TASK:
Print every line of the records that follow, word for word and in the same order.

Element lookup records
[START]

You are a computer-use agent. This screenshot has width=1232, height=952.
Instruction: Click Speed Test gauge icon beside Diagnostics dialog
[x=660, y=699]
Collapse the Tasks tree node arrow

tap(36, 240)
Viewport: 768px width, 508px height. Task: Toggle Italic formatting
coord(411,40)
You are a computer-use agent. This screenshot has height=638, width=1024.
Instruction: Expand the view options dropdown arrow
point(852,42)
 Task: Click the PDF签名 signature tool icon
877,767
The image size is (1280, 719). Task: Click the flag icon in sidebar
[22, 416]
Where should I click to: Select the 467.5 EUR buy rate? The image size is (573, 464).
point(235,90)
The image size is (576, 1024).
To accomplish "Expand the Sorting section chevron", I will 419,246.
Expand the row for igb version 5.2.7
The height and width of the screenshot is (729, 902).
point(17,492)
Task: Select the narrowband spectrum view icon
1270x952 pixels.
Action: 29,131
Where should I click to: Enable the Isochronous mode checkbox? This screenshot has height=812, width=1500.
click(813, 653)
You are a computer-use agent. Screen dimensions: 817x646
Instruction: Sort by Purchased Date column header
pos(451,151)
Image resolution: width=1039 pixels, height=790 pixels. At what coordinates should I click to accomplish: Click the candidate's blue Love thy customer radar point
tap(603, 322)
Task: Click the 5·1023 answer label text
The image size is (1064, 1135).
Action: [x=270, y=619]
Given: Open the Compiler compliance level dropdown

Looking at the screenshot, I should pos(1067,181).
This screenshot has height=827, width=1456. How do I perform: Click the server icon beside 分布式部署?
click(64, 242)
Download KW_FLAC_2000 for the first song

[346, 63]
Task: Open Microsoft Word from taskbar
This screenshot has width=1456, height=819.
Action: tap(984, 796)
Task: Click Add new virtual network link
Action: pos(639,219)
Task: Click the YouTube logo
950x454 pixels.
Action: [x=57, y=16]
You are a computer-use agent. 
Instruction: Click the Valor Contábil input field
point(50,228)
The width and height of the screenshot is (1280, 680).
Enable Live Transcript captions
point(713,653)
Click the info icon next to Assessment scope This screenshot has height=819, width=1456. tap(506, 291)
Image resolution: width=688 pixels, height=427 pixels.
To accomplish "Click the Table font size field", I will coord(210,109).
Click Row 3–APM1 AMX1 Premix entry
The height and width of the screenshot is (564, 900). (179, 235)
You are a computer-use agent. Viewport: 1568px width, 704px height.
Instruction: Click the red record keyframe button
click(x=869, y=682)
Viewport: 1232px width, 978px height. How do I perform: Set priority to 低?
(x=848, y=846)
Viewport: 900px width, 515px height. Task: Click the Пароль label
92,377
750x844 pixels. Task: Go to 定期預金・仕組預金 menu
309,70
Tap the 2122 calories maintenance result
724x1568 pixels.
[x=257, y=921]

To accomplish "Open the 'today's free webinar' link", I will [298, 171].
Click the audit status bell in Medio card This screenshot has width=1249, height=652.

[END]

RESPONSE:
You are a computer-use agent. This screenshot has width=1232, height=952.
Instruction: Click Speed Test gauge icon beside Diagnostics dialog
[x=660, y=699]
Collapse the Tasks tree node arrow

tap(36, 240)
Viewport: 768px width, 508px height. Task: Toggle Italic formatting
coord(411,40)
You are a computer-use agent. This screenshot has height=638, width=1024.
Instruction: Expand the view options dropdown arrow
point(852,42)
 Task: Click the PDF签名 signature tool icon
877,767
The image size is (1280, 719). Task: Click the flag icon in sidebar
[22, 416]
Where should I click to: Select the 467.5 EUR buy rate? The image size is (573, 464).
point(235,90)
The image size is (576, 1024).
To accomplish "Expand the Sorting section chevron", I will 419,246.
Expand the row for igb version 5.2.7
The height and width of the screenshot is (729, 902).
point(17,492)
Task: Select the narrowband spectrum view icon
1270x952 pixels.
Action: 29,131
Where should I click to: Enable the Isochronous mode checkbox? This screenshot has height=812, width=1500.
click(813, 653)
You are a computer-use agent. Screen dimensions: 817x646
Instruction: Sort by Purchased Date column header
pos(451,151)
Image resolution: width=1039 pixels, height=790 pixels. At what coordinates should I click to accomplish: Click the candidate's blue Love thy customer radar point
tap(603, 322)
Task: Click the 5·1023 answer label text
The image size is (1064, 1135).
Action: [x=270, y=619]
Given: Open the Compiler compliance level dropdown

Looking at the screenshot, I should pos(1067,181).
This screenshot has height=827, width=1456. How do I perform: Click the server icon beside 分布式部署?
click(64, 242)
Download KW_FLAC_2000 for the first song

[346, 63]
Task: Open Microsoft Word from taskbar
This screenshot has width=1456, height=819.
Action: tap(984, 796)
Task: Click Add new virtual network link
Action: pos(639,219)
Task: Click the YouTube logo
950x454 pixels.
Action: [x=57, y=16]
You are a computer-use agent. 
Instruction: Click the Valor Contábil input field
point(50,228)
The width and height of the screenshot is (1280, 680).
Enable Live Transcript captions
point(713,653)
Click the info icon next to Assessment scope This screenshot has height=819, width=1456. tap(506, 291)
Image resolution: width=688 pixels, height=427 pixels.
To accomplish "Click the Table font size field", I will coord(210,109).
Click Row 3–APM1 AMX1 Premix entry
The height and width of the screenshot is (564, 900). (179, 235)
You are a computer-use agent. Viewport: 1568px width, 704px height.
Instruction: Click the red record keyframe button
click(x=869, y=682)
Viewport: 1232px width, 978px height. How do I perform: Set priority to 低?
(x=848, y=846)
Viewport: 900px width, 515px height. Task: Click the Пароль label
92,377
750x844 pixels. Task: Go to 定期預金・仕組預金 menu
309,70
Tap the 2122 calories maintenance result
724x1568 pixels.
[x=257, y=921]

To accomplish "Open the 'today's free webinar' link", I will [298, 171].
Click the audit status bell in Medio card This screenshot has width=1249, height=652.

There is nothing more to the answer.